Photophobia è il film di Ivan Ostrochovsky e Pavol Pekarcik presentato come Evento Speciale nel corso della ventesima edizione delle Giornate degli Autori.

È una fredda mattina di febbraio quando il dodicenne Niki e la sua famiglia arrivano alla stazione della metropolitana di Kharkiv per trovare rifugio dai bombardamenti che stanno devastando la città. Il rifugio è pieno di persone che, come la famiglia di Niki, hanno dovuto abbandonare la propria casa e la propria vita per cercare di mettersi in salvo, lasciando indietro tutto.

Compresa la luce del sole, “privilegio” tutt’altro che scontato quando l’aria aperta e il calore del sole diventano sinonimo di pericolo. L’unica luce concessa è quella fredda dei neon che illuminano i luoghi della stazione e a Niki non basta. Orfano della sua normalità, Niki soffre per le privazioni che gli vengono imposte per la sua tutela e finisce per isolarsi. Fin quando fa amicizia con una sua coetanea, Vika, e il tentativo di ricostruirsi un ritaglio di normalità a misura di bambino sembra un po’ meno difficile.
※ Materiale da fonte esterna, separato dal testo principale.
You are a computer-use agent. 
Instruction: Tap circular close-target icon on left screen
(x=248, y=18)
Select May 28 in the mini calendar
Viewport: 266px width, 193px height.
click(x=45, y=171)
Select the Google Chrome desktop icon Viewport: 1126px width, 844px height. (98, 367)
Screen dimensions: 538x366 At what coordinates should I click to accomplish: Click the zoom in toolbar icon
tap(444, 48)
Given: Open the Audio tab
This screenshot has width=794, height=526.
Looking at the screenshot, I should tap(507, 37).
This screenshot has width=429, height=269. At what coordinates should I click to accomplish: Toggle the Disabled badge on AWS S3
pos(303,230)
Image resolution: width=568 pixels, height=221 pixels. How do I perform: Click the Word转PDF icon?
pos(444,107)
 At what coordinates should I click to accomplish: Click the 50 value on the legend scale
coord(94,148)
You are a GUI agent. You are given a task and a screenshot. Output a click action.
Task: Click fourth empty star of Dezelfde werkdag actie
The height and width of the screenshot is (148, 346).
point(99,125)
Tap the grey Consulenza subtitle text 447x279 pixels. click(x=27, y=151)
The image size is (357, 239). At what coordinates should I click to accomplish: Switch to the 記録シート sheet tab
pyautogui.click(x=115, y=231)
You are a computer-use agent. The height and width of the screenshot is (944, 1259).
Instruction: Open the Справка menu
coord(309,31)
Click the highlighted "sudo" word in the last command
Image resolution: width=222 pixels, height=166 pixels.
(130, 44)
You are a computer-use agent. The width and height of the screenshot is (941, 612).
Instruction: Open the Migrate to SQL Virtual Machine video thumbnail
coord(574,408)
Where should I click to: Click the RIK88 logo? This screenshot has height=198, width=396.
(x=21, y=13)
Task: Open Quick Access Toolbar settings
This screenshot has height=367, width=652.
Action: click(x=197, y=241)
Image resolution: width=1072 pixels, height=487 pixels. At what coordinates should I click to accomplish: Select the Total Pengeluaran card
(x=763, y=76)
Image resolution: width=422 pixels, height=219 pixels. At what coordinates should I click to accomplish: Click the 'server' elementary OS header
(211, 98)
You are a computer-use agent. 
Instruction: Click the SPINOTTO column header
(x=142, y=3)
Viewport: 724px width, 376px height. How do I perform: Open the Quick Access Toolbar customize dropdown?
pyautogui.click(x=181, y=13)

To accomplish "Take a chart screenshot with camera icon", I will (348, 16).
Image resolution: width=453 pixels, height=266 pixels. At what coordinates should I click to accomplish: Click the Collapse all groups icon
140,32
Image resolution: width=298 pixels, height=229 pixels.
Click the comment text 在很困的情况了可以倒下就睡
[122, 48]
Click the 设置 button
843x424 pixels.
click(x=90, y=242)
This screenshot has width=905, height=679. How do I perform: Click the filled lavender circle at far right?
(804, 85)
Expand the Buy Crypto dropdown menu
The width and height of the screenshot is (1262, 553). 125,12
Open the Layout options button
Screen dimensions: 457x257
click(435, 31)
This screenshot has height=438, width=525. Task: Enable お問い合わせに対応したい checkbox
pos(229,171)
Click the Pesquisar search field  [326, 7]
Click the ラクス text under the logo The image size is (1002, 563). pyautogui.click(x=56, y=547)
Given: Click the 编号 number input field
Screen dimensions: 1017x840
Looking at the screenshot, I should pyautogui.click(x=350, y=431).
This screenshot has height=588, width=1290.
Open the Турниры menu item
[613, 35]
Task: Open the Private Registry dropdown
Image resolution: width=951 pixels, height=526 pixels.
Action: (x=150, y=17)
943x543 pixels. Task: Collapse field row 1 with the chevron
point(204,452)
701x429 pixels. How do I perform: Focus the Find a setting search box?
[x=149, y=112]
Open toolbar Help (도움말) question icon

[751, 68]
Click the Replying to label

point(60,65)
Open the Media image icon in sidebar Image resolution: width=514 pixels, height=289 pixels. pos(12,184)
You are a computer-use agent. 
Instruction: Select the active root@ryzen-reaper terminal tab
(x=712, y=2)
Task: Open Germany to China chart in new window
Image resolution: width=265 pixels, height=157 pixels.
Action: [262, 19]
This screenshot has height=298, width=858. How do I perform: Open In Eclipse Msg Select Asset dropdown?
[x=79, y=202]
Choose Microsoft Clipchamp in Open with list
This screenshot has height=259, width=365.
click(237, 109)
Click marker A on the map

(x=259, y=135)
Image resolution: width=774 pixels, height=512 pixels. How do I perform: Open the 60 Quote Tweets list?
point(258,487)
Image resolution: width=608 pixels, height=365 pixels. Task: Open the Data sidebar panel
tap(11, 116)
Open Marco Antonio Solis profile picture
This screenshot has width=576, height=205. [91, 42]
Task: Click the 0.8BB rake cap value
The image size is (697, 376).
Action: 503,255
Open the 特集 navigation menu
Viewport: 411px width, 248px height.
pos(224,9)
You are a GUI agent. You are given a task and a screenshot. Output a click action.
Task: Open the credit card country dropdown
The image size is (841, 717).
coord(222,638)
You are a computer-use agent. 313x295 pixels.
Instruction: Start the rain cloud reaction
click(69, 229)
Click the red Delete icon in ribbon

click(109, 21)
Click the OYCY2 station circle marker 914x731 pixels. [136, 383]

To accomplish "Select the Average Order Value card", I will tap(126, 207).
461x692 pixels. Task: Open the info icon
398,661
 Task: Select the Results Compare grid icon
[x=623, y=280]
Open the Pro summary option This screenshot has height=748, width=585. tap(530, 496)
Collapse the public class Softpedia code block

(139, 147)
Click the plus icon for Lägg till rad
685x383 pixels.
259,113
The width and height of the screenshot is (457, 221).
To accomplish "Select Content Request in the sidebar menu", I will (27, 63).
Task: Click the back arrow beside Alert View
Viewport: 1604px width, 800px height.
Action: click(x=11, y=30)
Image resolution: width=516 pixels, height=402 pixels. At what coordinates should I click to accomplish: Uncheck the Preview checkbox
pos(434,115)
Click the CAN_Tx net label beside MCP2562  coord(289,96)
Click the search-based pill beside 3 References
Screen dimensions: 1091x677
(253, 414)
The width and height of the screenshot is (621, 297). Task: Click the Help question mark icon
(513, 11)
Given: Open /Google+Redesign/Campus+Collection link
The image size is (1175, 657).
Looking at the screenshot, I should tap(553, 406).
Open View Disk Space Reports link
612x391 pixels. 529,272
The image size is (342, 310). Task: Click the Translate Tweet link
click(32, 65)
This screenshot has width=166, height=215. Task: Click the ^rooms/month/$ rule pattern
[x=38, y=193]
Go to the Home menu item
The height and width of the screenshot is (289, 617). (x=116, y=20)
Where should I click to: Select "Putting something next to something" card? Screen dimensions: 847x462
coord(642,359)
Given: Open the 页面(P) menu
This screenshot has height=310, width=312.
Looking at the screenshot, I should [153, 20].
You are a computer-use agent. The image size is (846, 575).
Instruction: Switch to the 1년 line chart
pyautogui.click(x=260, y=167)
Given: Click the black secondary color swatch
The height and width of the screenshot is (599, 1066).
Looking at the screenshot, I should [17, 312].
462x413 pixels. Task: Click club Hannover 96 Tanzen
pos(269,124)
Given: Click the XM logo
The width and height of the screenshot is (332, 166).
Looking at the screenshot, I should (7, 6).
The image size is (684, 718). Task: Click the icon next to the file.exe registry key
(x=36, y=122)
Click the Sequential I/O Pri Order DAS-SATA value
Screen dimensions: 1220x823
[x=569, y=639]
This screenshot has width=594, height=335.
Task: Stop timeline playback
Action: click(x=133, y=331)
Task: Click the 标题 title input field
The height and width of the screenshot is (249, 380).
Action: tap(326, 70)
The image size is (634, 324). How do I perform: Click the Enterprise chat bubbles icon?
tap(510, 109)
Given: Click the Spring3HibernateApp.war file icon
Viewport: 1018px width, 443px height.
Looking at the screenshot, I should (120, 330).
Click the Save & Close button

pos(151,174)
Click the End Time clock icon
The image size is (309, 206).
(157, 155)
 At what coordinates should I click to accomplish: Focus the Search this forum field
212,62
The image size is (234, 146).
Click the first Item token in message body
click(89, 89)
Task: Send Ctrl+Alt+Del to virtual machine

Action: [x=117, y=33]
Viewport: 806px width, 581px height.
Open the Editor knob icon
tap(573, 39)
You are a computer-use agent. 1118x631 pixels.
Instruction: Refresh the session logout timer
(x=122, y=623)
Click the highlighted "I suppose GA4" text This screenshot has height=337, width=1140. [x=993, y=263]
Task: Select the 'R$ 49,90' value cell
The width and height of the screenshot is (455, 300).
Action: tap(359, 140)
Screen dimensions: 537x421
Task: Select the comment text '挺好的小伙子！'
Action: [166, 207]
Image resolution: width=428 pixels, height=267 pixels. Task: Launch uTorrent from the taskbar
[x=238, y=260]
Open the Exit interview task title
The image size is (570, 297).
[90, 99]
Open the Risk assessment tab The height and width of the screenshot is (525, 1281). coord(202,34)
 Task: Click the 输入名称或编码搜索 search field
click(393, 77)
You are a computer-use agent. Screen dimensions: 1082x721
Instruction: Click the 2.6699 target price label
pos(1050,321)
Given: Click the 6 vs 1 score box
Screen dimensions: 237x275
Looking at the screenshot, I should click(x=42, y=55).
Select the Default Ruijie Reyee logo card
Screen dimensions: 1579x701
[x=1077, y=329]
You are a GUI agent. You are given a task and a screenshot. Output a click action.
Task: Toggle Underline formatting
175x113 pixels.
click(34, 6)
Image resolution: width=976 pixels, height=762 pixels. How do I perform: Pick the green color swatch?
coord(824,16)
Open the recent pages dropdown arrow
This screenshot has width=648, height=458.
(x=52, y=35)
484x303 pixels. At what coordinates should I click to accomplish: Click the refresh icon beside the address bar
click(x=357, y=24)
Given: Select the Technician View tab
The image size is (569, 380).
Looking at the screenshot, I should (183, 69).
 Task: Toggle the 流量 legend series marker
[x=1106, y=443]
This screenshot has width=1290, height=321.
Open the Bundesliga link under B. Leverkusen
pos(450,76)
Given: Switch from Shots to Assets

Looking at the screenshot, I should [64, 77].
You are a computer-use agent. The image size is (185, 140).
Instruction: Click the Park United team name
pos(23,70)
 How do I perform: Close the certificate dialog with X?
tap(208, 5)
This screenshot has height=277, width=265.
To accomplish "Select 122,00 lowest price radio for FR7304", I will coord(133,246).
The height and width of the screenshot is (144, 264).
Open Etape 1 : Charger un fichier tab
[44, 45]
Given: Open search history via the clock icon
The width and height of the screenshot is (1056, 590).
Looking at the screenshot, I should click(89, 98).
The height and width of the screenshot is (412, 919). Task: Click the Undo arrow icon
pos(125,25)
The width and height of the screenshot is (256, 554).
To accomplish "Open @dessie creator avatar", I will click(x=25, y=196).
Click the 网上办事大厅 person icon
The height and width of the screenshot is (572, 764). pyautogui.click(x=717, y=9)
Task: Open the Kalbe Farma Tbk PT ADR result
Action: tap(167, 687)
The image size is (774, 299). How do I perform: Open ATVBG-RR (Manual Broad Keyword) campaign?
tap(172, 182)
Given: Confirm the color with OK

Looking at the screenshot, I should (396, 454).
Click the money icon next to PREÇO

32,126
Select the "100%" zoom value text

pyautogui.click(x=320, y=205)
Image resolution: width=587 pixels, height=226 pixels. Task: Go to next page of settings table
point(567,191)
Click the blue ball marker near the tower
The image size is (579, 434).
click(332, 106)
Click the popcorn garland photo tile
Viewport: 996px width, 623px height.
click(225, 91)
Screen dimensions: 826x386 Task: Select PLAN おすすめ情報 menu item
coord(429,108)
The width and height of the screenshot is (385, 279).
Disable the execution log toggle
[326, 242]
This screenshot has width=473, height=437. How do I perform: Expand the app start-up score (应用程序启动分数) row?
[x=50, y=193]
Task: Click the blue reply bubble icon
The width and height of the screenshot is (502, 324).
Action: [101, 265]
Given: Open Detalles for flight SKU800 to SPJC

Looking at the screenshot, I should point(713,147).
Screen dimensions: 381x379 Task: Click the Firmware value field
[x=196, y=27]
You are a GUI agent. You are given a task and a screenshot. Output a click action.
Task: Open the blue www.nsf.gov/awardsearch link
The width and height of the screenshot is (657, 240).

Photophobia restituisce uno spaccato efficace e tutt’altro che privo di speranza nel più disperato dei contesti possibili. I registi si concentrano di volta in volta sulle vite di chi ha trovato rifugio nella metropolitana di Kharkiv, attraverso scorci attenti e intimi della quotidianità delle persone che popolano quei sotterranei. Tra la preparazione di un pasto, le telefonate con chi è rimasto a casa, il canto di una canzone, la cura dei propri animali domestici.

La guerra resta fuori campo pur pervadendo tutto, con l’eco delle sirene e delle bombe a fare da sottofondo lontano ma spaventosamente presente. L’attenzione si concentra in particolare sull’esperienza e il vissuto di Niki e Vika. Entrambi ben consapevoli di quello che sta accadendo attorno a loro, comprendono che è necessario sospendere la vita così come la conoscevano, ma non possono e non vogliono accettarne le ragioni. Perché se le ragioni sono impossibili da accettare per un adulto, sono inconcepibili per un bambino. Ma sul finale, con quell’amicizia appena nata e già forte, il film di Ostrochovsky e Pekarcik lascia un messaggio di speranza e di apertura verso un futuro di nuovo possibile. Con una mano tesa a sfiorare quella luce del sole e quel calore così lontano eppure ancora vicinissimo.